Electrostatic-Based DNA Microarray Technique Simplified for Diagnostics

The technique is relatively simple and is based on electrostatic repulsion in which objects with the same electrical charge repel one another. Inexpensive to implement, the technique can be carried out in a matter of minutes.

A fluid containing thousands of electrically charged microscopic beads or spheres made of silica (glass) is dispersed across the surface of a DNA microarray and the Brownian motion of the spheres provides measurements of the electrical charges of the DNA molecules. The measurements are then used to interrogate millions of DNA sequences at a time. These measurements can be observed and recorded with a simple hand-held imaging device--even a cell phone camera will do.

One of the most amazing things about our electrostatic detection method is that it requires nothing more than the naked eye to read out results that currently require chemical labeling and confocal laser scanners, said Professor Jay Groves, a chemist with joint appointments at Berkeley lab's physical biosciences division (CA, USA) and the chemistry department of the University of California at Berkeley (UC; CA, USA), who led team that developed the technique. We believe this technique could revolutionize the use of DNA microarrays for both diagnostics and research.
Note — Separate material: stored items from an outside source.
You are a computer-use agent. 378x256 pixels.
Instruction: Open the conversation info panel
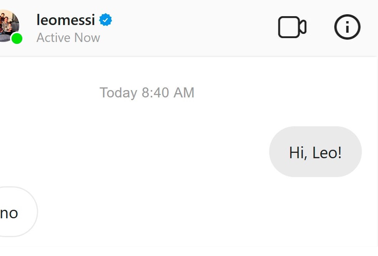[x=347, y=27]
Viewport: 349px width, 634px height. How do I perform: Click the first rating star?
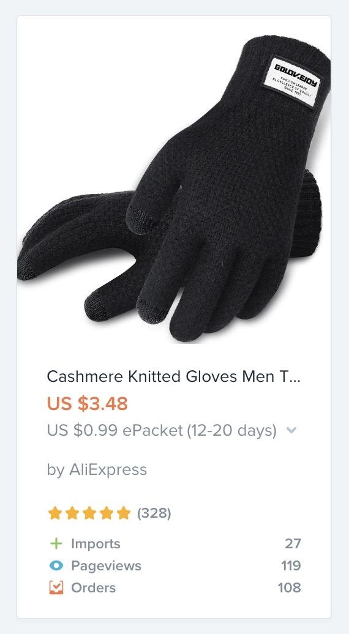pos(54,513)
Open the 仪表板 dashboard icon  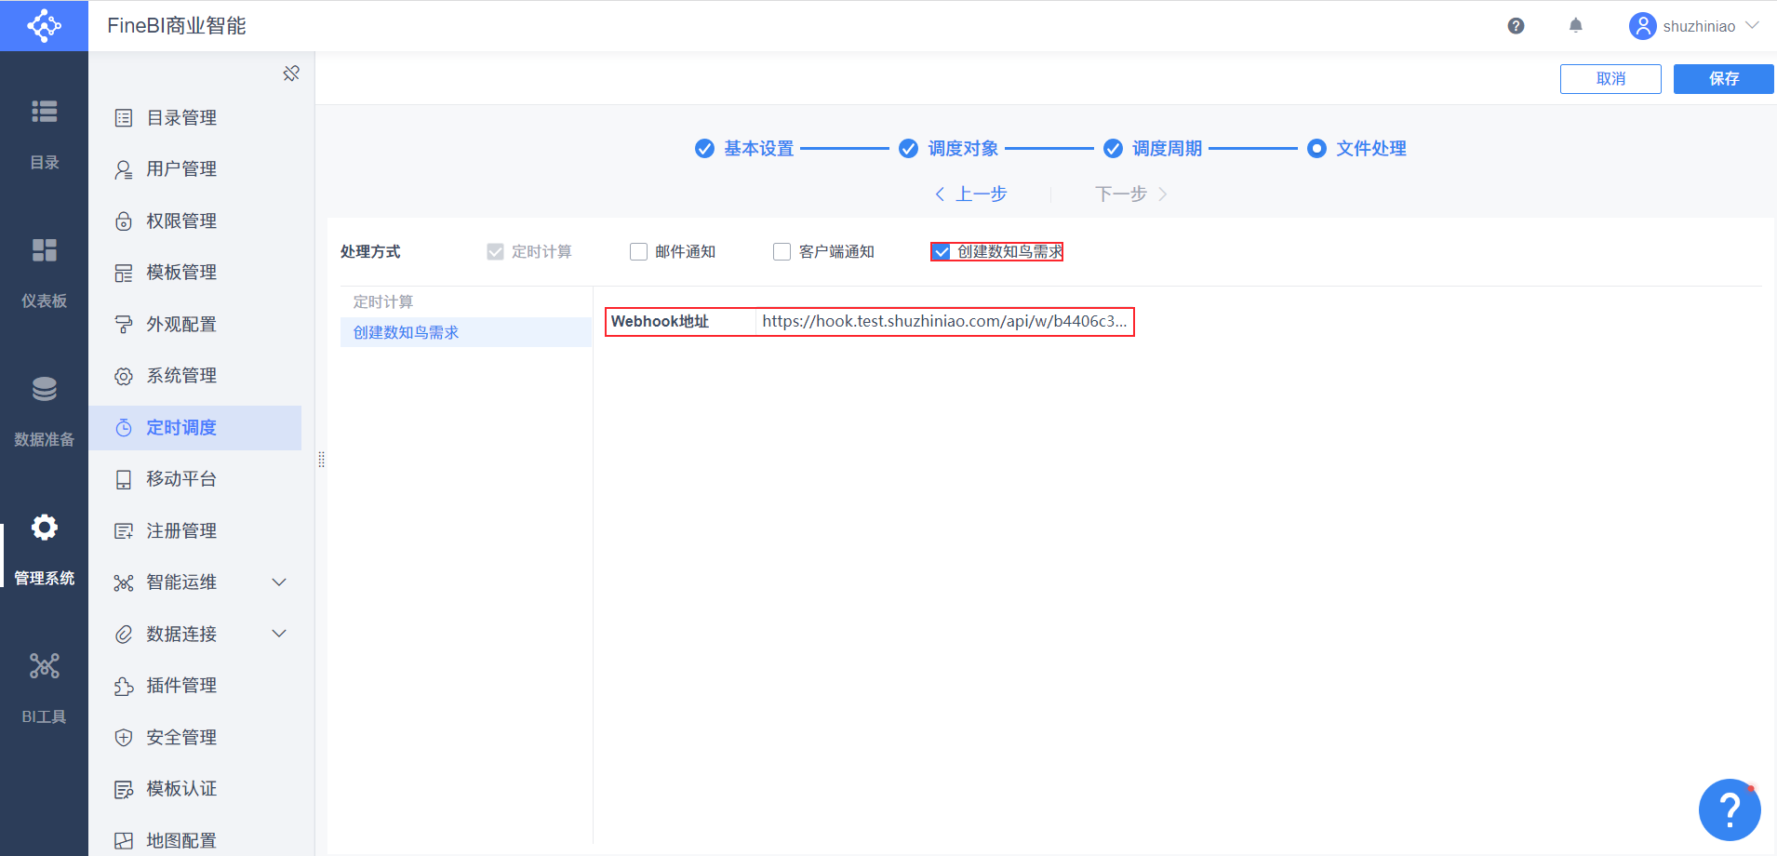(x=44, y=250)
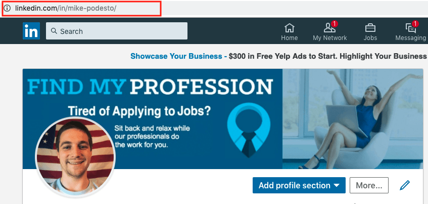Open the Jobs briefcase icon
428x204 pixels.
click(x=370, y=28)
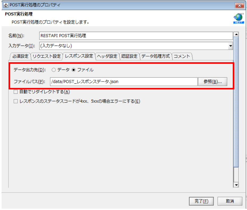Select the レスポンス設定 tab
Image resolution: width=247 pixels, height=210 pixels.
click(x=79, y=56)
Until now, the use of DNA microarray assays has been limited because current techniques typically depend upon fluorescence detection, a demanding methodology that requires time-consuming chemical labeling, high-power excitation sources, and sophisticated instrumentation for scanning. Such demands are generally well beyond the capabilities of individual laboratories or clinics, especially in developing countries. While label-free DNA detection strategies do exist, they require either complex device fabrication or sophisticated instrumentation for readouts. None are compatible with conventional DNA microarrays, where up to one million sequences are available for interrogation in a single experiment.

We have demonstrated parallel sampling of a microarray surface with micron-scale resolutions over centimeter-scale lengths, said Professor Groves. This is four orders of magnitude larger than what has been achieved to date with conventional scanning-electrostatic-force microscopy.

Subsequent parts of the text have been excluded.